An equation can contain more than one root.
Formula used:
The quadratic formula is as follows.
$x = \dfrac{{ - b \pm \sqrt {{b^2} - 4ac} }}{{2a}}$
Where,$a,b,c$ are constants and$a \ne 0$
$x$ is an unknown quantity.

Complete step-by-step solution:
 We need to solve the given equation $\left( {x + 1} \right)\left( {x + 3} \right)\left( {x + 2} \right)\left( {x + 4} \right) = 120$.
 Let us rearrange the given equation as $\left( {x + 1} \right)\left( {x + 4} \right)\left( {x + 2} \right)\left( {x + 3} \right) = 120$ for our convenience.
 We shall combine the first two equations and last two equations.
 We get, \[({x^2} + 5x + 4)({x^2} + 5x + 6) = 120\]
Let us assume ${x^2} + 5x = y$ so that we can solve the given equation easily.
So we get, \[(y + 4)(y + 6) = 120\]
Combining the left hand side, we get,
 \[{y^2} + 10y + 24 = 120\]
\[\Rightarrow {y^2} + 10y + 24 - 120 = 0\]

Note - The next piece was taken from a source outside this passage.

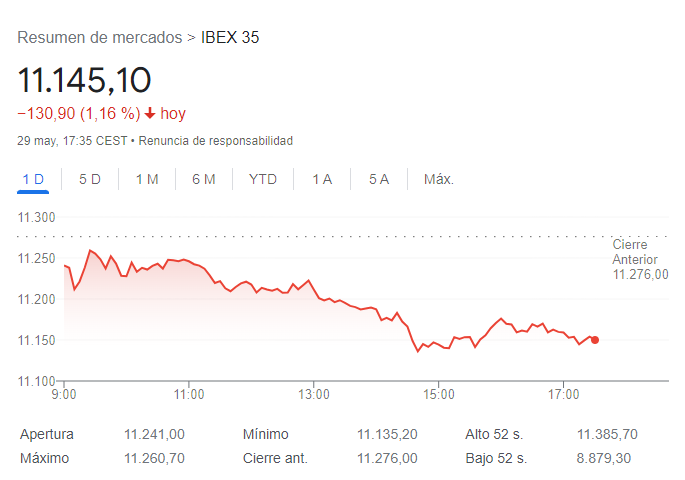Select the Máx. time range tab

[439, 179]
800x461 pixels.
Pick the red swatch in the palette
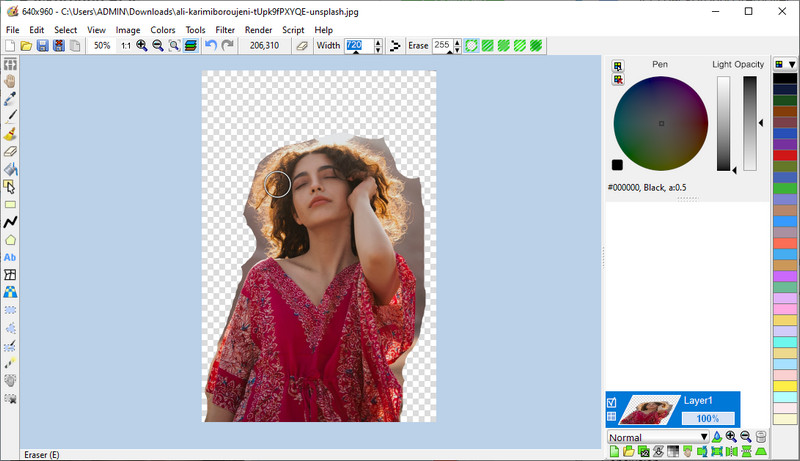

$ \Rightarrow {y^2} + 10y - 96 = 0$
\[ \Rightarrow {y^2} + 16y - 6y - 96 = 0\] (Expressing $10y$ as $16y - 6y$)
\[ \Rightarrow y(y + 16) - 6(y + 16) = 0\] (We have taken common $y$ terms)
Further solving, we have
$ \Rightarrow (y + 16)(y - 6) = 0$
Therefore, the roots of y are calculated as:
$\begin{gathered}
  y + 16 = 0 \\
   \Rightarrow y = - 16 \\
\end{gathered} $
$\begin{gathered}
  y - 6 = 0 \\
   \Rightarrow y = 6 \\
\end{gathered} $
Since we have assumed ${x^2} + 5x = y$, we need to substitute the values of $y$ here.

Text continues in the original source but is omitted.